Set of tasks:
1. Reproduce the passage on software warranty disclaimers word for word, starting at "(from: IV. Conclusion" and ending at "free software licenses).".
2. Answer these questions from the passage on software warranty disclaimers:
(a) Who are the authors of the article quoted in the passage?
(b) In which country, according to the passage, could liability not easily be reduced by adding a disclaimer below the terms?
(c) What does the passage advise doing before changing an established and widely accepted license text?
3. Continue the passage on software warranty disclaimers from its last sentence.

Text provided:
▬▬▬▬▬▬
As you can imagine in technical systems, this can be complex and that is why you really want to exclude the warranty. This is also what entry-level or more advanced literature on the topic suggests.

As society increasingly relies on software to perform critical functions in everything from manufacturing to life support systems, the risk that an error in a software program will lead to economic loss, property damage, or personal injury increases. Prudent software developers will be cognizant of these risks and will take steps to minimize their exposure to this type of liability. Determining how far a software developer should go in this effort requires balancing the degree of exposure to software product liability against the adverse impact, if any, of the steps required to limit this exposure on the software vendor's ability to market and sell its software.

(from: IV. Conclusion - Software Product Liability: Understanding And Minimizing The Risks (By Lawrence B. Levy and Suzanne Y. Bell) )

As you are probably giving your software away under very liberal free software terms, you better consult a lawyer before changing an established and widely accepted license text (yes that can do a difference and if I read @Tim Posts Lawyers feedback right, this is also what his lawyer meant. You can find that as well within comments/publications by other lawyers also especially about free software licenses).

However, this disclaimer is no carte-blanche for everything. In Germany for example you couldn't reduce liability by such a warranty disclaimer easily by just adding it below the terms.

Because full warranty for a software as required by law would have put too many liabilities on the original author - who actually most often doesn't earn a cent - this has been better clarified for Free Software as there are now some sentences in German law to make this more clear (and to allow warranty disclaiming to a certain degree). This didn't put the world as we knew it before topside-down, but just saying that things aren't as easy as they seem on first sight and in a critical area it's perhaps better to stay with a critical mass of users of the same terms to effectively fight back in case it's necessary.
▬▬▬▬▬▬
Dataset excerpts:
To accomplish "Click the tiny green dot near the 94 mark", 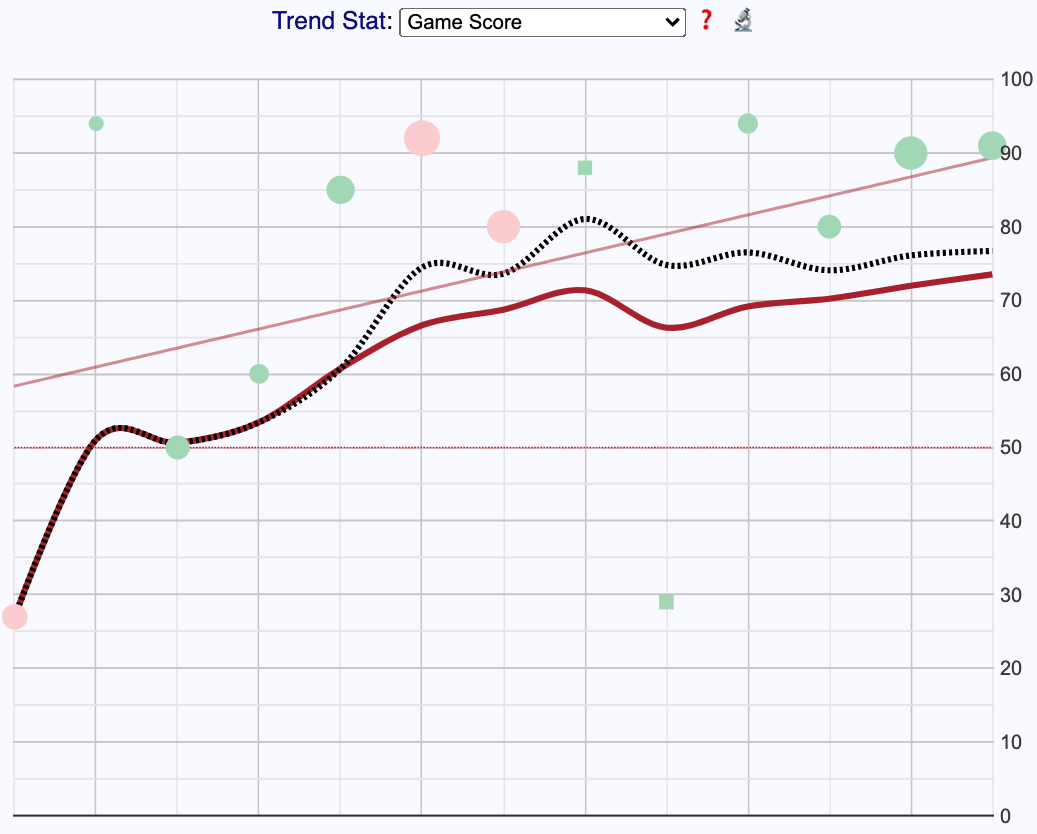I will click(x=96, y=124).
▬▬▬▬▬▬
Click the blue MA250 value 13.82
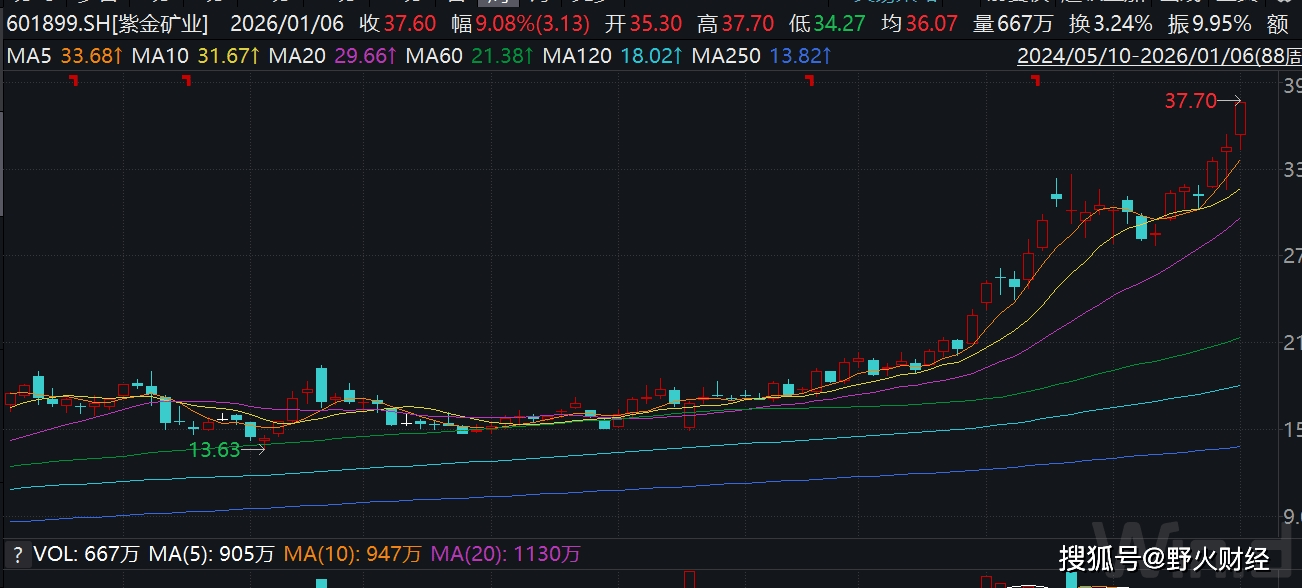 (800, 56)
▬▬▬▬▬▬
Answer list:
1.
(from: IV. Conclusion - Software Product Liability: Understanding And Minimizing The Risks (By Lawrence B. Levy and Suzanne Y. Bell) )

As you are probably giving your software away under very liberal free software terms, you better consult a lawyer before changing an established and widely accepted license text (yes that can do a difference and if I read @Tim Posts Lawyers feedback right, this is also what his lawyer meant. You can find that as well within comments/publications by other lawyers also especially about free software licenses).

2.
(a) Lawrence B. Levy and Suzanne Y. Bell
(b) Germany
(c) Consult a lawyer

3.
You can find these kind of implications also in the terms of the GPL 3 which is a modern license with international use in mind:

Sections 15. is a Disclaimer of Warranty and 16. is a Limitation of Liability:

17. Interpretation of Sections 15 and 16.

If the disclaimer of warranty and limitation of liability provided above cannot be given local legal effect according to their terms, reviewing courts shall apply local law that most closely approximates an absolute waiver of all civil liability in connection with the Program, unless a warranty or assumption of liability accompanies a copy of the Program in return for a fee.

(from: GNU General Public License - Version 3, 29 June 2007 )

This is only possible if you stick to the accepted practices which includes not to change the accepted Free Software license texts including the warranty disclaimers beneath them for (more or less) personal reason.


However, the MIT license text you relate to in your question does not have a requirement to retain the warranty disclaimer.

Which probably can make sense because in some cases of contracting a licensing of the software or a work based on it might require you to remove this really broad disclaimer and negotiate more precise terms here.

However it's perhaps not a good idea to remove it because of that, the OSI FAQ has the topic of different warranty as well (not specifically, see below) and the wording suggests a warranty sold separately which probably makes indeed much more sense:

Some companies may sell you a warranty separately, for a fee, but that is not part of the open source license, it's just your private contract with that company.

(from: Can I restrict how people use an Open Source licensed program? - OSI FAQ )

So changing and removing it does not seem to be permitted and it does not look like you would loose any rights of re-use, however what you actually do here is to destroy the text and offer warranty for too many users as you are actually willing to care about.

Further text-analysis by others might not easily identify the original license this was obtained from adding one more step/point to follow over while clarifying the license of a work (for a third-party using that work). Then other users might be puzzled and what not. Therefore keep this transparent is the best suggestion I can give.

And do that for a reason. Just formatting purposes because it does not please your taste? Well, it's a free world so you can do whatever you want, but this is also for giving something to others so keep in mind that this can make others live a bit more complicated. Just decide what is important for you and which risks you are willing to take.

And if you have legal questions, well, better ask somebody who is able to answer those to you in a legally binding manner (not saying that lawyers will do always, but chances are higher you will be more educated later on from the legal viewpoint :)). But I guess you know the deal.